I want to go from 6 points (a 3D vector) to 2 angles (yaw and pitch. roll isn't necessary.)

Can anyone help? I'm not using a programming language anyone would know. It's GML, in GameMaker: Studio (yoyogames.com). I have a script that converts the mouse coordinates into a 3D vector from the camera position, and to convert that into directions, I started working it out.

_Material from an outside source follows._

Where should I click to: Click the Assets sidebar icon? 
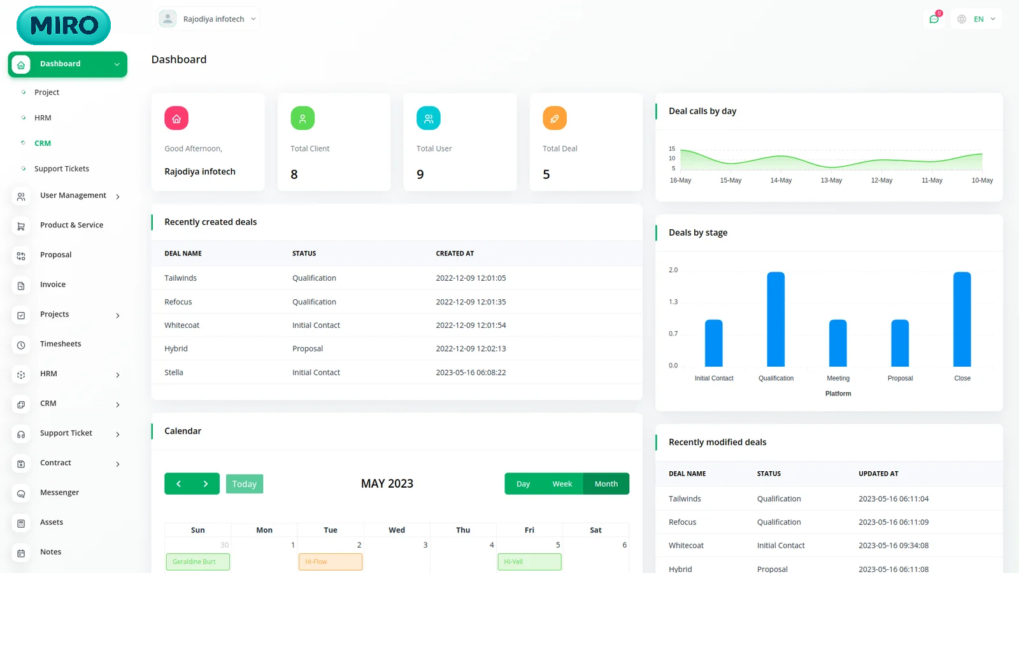tap(21, 523)
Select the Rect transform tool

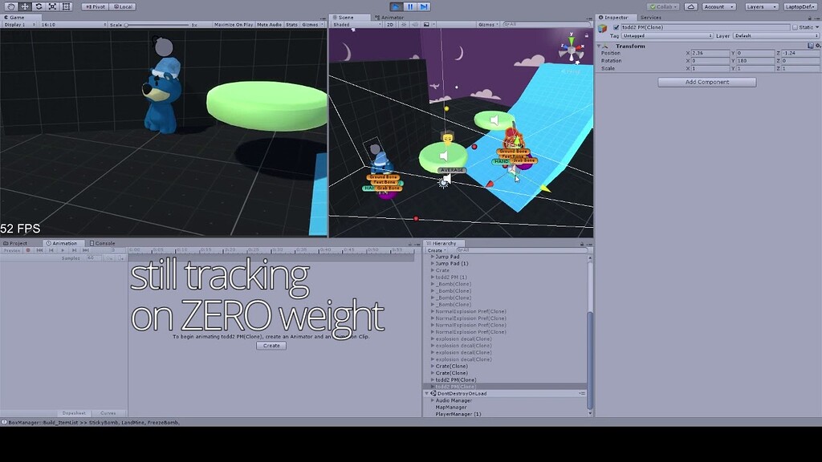pos(66,6)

I have the perfect code for yaw, but I can't figure out how to find the pitch. This is the code if you can understand it:

{
var mm,dX,dY,dZ,uX,uY,uZ,vX,vY,vZ,mX,mY,mZ, width, height, tFOV;
dX = argument3-argument0;
dY = argument4-argument1;
dZ = argument5-argument2;
mm = sqrt(dX*dX+dY*dY+dZ*dZ);
dX /= mm;
dY /= mm;
dZ /= mm;
uX = argument6;
uY = argument7;
uZ = argument8;
mm = uX*dX+uY*dY+uZ*dZ;
uX -= mm*dX;
uY -= mm*dY;
uZ -= mm*dZ
mm = sqrt(uX*uX+uY*uY+uZ*uZ);
uX /= mm;
uY /= mm;
uZ /= mm;
// v = u x d
vX = uY*dZ-dY*uZ;
vY = uZ*dX-dZ*uX;
vZ = uX*dY-dX*uY;
tFOV = tan(argument9*pi/360);
uX *= tFOV;
uY *= tFOV;
uZ *= tFOV;
vX *= tFOV*argument10;
vY *= tFOV*argument10;
vZ *= tFOV*argument10;
width = window_get_width();
height = window_get_height();
mX = dX+uX*(1-2*mouse_y/height)+vX*(2*mouse_x/width-1);
mY = dY+uY*(1-2*mouse_y/height)+vY*(2*mouse_x/width-1);
mZ = dZ+uZ*(1-2*mouse_y/height)+vZ*(2*mouse_x/width-1);
mm = sqrt(mX*mX+mY*mY+mZ*mZ);
global.mouse_dx = mX/mm;
global.mouse_dy = mY/mm;
global.mouse_dz = mZ/mm;
global.mouse_yaw = point_direction(0,0,global.mouse_dx,global.mouse_dy);
global.mouse_pitch = point_direction(0,0,dcos(global.mouse_dy),global.mouse_dz);
}

The only thing wrong with this is the

global.mouse_pitch = point_direction(0,0,dcos(global.mouse_dy),global.mouse_dz);

is wrong.

Some GML background: -dcos is used instead of cos, because dcos uses degrees while cos uses radians. -point_direction returns the direction between 2 coordinates (x1,y1,x2,y2) -sqrt returns the square root of a value -This is a script that uses 11 arguments. The arguments, in order, are:

xfrom, yfrom, zfrom, xto, yto, zto, xup, yup, zup, angle, aspect

from values are camera coordinates. to values are the coordinates of where the camera is looking. up values represent the 3D vector of "up" in 3D space. In my case, I use 0,0,1, so that positive z values are up. angle is the Field of View. aspect is the Aspect Ratio of the window.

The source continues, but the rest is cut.